_Task_.
Pictures must not appear in your answer. Write out exactly the lines from the one with "Open the AdChoices icon link" through the last line of the entries below.

○ ○ ○ ○ ○ ○ ○

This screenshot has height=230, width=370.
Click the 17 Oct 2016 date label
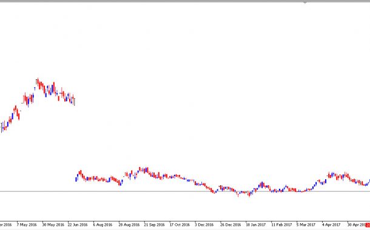point(180,225)
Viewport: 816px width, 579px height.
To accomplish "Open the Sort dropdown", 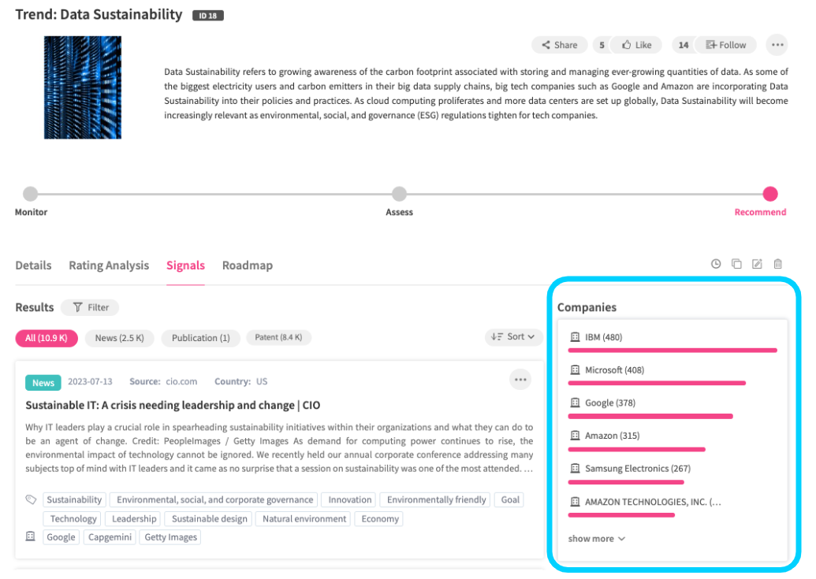I will tap(512, 337).
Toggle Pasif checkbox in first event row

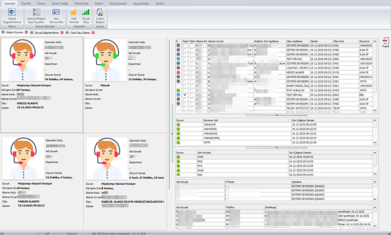point(185,46)
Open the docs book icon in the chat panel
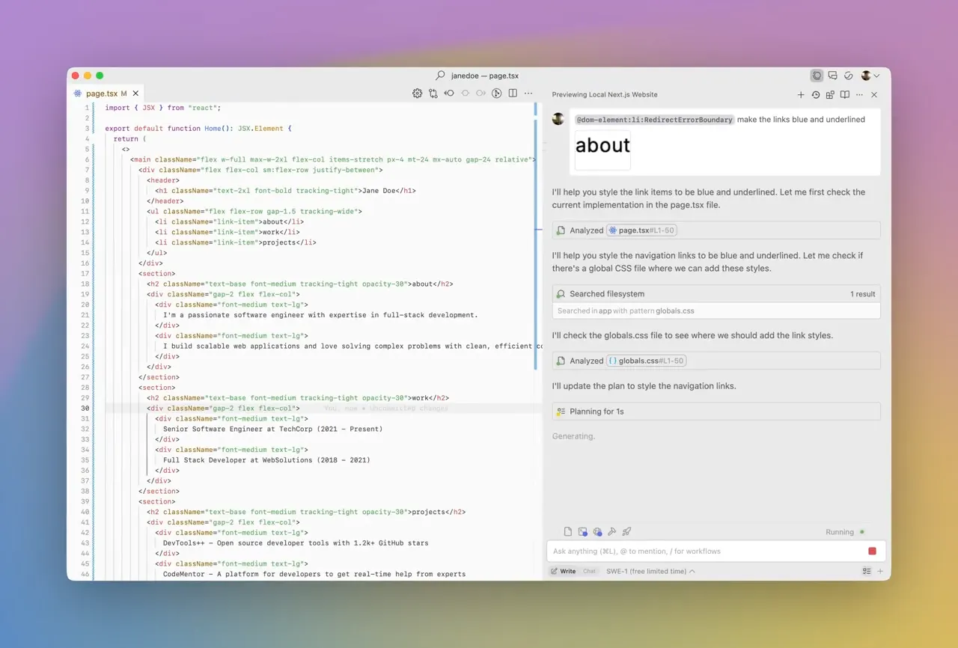The height and width of the screenshot is (648, 958). 845,95
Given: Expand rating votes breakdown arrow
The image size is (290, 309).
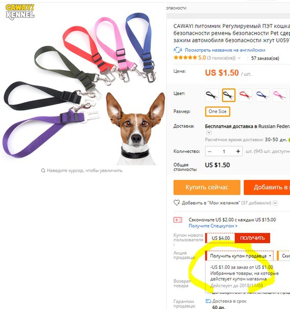Looking at the screenshot, I should tap(239, 58).
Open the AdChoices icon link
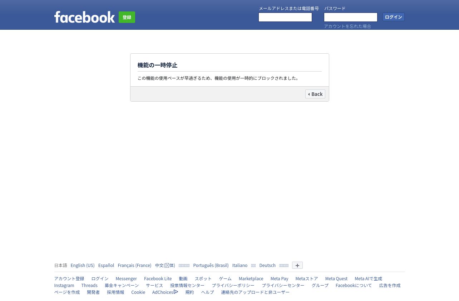This screenshot has height=301, width=459. pyautogui.click(x=165, y=292)
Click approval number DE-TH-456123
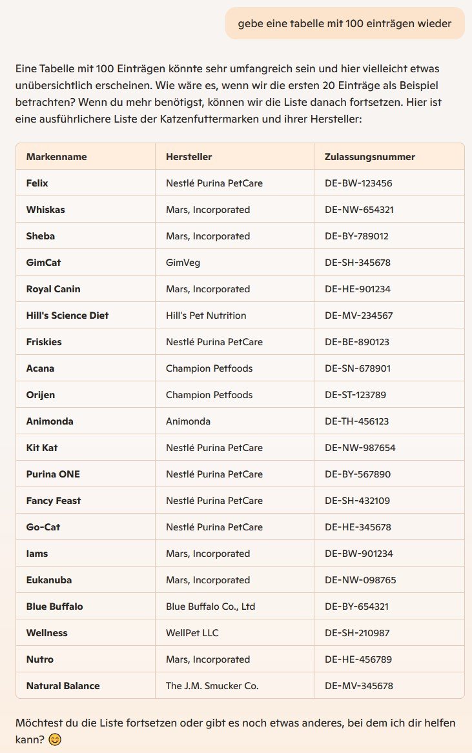The image size is (472, 753). pyautogui.click(x=356, y=421)
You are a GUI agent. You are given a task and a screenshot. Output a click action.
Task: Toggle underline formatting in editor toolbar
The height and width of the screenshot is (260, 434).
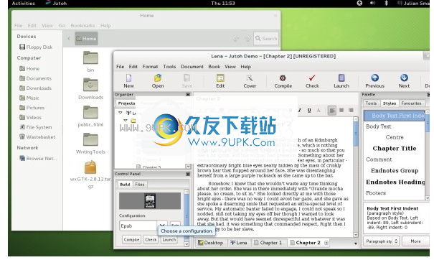(309, 111)
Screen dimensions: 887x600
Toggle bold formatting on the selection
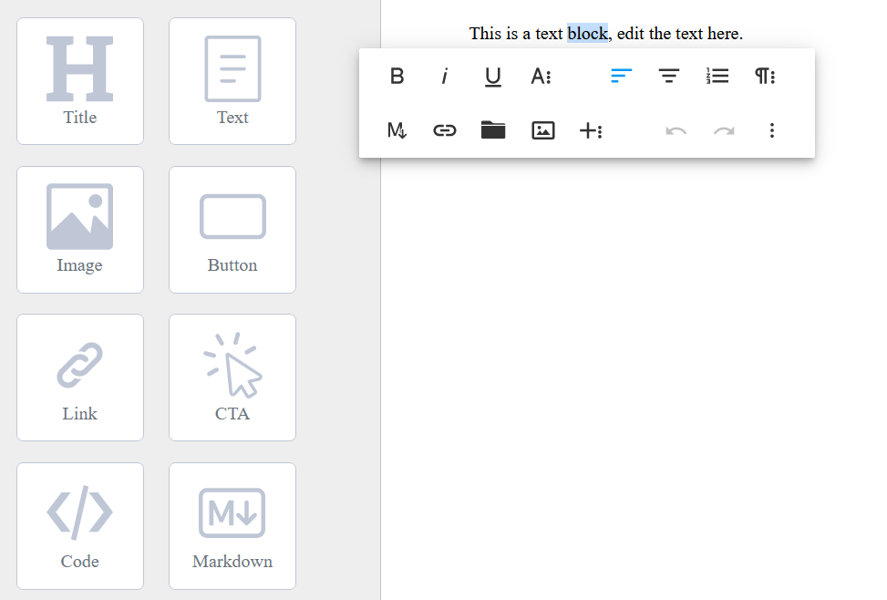[397, 76]
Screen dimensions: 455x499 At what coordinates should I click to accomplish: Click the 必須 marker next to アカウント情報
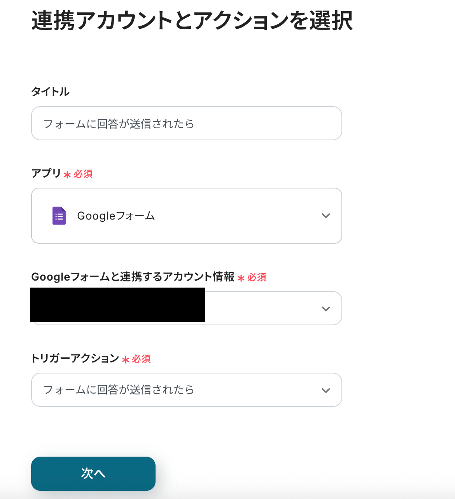(257, 277)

○ ○ ○ ○ ○ ○ ○

_Your solution_.
Open the AdChoices icon link
This screenshot has height=301, width=459. pyautogui.click(x=165, y=292)
Click approval number DE-TH-456123
The image size is (472, 753). pyautogui.click(x=356, y=421)
You are a GUI agent. You are given a task and a screenshot. Output a click action.
Task: Toggle underline formatting in editor toolbar
The height and width of the screenshot is (260, 434).
(309, 111)
Screen dimensions: 887x600
Toggle bold formatting on the selection
[397, 76]
Screen dimensions: 455x499 At what coordinates should I click to accomplish: Click the 必須 marker next to アカウント情報
(257, 277)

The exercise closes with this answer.